> **Extracted text**:
┄┄┄┄┄┄┄┄┄┄

It’s fair to say that you dog makes you happy. Seeing their tail wag every time they look your way, staring into those kind brown eyes, and the simple pleasures of playing fetch or taking your beloved pooch for a walk enriches your life and makes every day a whole lot more enjoyable.
But it turns out dogs can directly improve our health in a very big way.
A Swedish study published last year in the Journal of Scientific Reports found that owning a dog can significantly lower your risk of cardiovascular disease and death.
For those of us living alone, researchers showed that owning a dog can decrease our risk of early death by 33% and our risk of cardiovascular death by a whopping 36%. Risk of heart attack for these people is also 11% lower than for single individuals without a pet.
Even in homes where more than one person lives, there’s still a significant health benefit from having a dog around. All-cause risk of death for these folks decreased by 11% when they had a dog and cardiovascular death risk lowered by 15%.
“A very interesting finding in our study was that dog ownership was especially prominent as a protective factor in persons living alone, which is a group reported previously to be at higher risk of cardiovascular disease and death than those living in a multi-person household,” study author Mwenya Mubanga told CNN.

┄┄┄┄┄┄┄┄┄┄

> **Information**:
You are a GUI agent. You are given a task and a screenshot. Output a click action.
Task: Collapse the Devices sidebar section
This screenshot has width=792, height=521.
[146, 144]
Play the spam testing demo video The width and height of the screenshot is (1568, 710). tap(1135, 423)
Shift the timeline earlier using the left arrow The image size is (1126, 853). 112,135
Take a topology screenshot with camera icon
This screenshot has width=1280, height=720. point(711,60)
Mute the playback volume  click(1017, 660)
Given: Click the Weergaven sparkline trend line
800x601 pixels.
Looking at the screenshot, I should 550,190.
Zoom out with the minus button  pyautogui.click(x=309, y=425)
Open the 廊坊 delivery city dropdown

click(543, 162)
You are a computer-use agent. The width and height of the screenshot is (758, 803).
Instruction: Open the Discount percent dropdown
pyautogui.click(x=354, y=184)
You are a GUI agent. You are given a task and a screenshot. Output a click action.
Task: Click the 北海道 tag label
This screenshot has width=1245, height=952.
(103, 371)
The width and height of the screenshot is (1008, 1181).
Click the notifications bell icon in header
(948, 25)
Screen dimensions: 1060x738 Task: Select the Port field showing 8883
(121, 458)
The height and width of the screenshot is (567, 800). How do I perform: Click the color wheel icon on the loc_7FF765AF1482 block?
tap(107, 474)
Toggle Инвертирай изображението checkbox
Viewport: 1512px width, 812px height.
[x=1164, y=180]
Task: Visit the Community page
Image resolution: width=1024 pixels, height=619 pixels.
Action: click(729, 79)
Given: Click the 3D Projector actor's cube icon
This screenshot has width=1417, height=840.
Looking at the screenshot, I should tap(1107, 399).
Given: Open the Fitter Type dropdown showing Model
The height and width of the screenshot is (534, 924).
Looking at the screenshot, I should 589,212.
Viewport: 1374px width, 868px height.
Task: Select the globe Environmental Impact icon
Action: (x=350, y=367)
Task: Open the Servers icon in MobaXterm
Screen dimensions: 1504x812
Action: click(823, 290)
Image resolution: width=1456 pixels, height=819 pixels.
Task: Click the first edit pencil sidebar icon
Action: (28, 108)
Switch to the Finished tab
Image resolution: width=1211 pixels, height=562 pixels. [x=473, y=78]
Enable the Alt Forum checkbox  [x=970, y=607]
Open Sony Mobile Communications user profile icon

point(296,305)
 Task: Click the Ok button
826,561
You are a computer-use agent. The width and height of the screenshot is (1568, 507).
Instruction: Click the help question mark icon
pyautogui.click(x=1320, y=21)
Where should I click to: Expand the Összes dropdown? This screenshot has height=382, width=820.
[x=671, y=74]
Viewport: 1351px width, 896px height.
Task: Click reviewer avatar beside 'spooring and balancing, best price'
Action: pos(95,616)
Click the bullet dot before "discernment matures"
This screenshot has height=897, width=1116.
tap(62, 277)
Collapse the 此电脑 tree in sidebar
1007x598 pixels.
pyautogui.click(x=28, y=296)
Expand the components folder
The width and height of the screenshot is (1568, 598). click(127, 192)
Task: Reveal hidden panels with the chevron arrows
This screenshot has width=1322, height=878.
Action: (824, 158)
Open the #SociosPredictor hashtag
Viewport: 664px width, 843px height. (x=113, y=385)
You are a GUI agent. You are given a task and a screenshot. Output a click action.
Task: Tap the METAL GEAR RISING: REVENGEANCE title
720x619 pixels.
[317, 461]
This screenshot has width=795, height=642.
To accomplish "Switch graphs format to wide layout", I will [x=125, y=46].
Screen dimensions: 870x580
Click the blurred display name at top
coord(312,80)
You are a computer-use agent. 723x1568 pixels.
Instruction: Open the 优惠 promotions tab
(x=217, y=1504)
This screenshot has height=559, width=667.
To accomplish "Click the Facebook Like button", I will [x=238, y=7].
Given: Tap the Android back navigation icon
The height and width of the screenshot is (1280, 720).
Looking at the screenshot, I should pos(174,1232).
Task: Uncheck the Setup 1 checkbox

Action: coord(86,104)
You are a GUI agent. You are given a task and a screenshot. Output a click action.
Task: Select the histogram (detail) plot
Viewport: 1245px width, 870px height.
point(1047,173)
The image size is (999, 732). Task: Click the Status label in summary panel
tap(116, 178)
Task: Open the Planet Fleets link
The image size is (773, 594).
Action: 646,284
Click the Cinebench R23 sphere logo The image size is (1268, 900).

┄┄┄┄┄┄┄┄┄┄

> **Assignment**: Copy the passage on dog ownership and health word for word, from "It’s fair to" to "very big way.".

> **Response area**:
It’s fair to say that you dog makes you happy. Seeing their tail wag every time they look your way, staring into those kind brown eyes, and the simple pleasures of playing fetch or taking your beloved pooch for a walk enriches your life and makes every day a whole lot more enjoyable.
But it turns out dogs can directly improve our health in a very big way.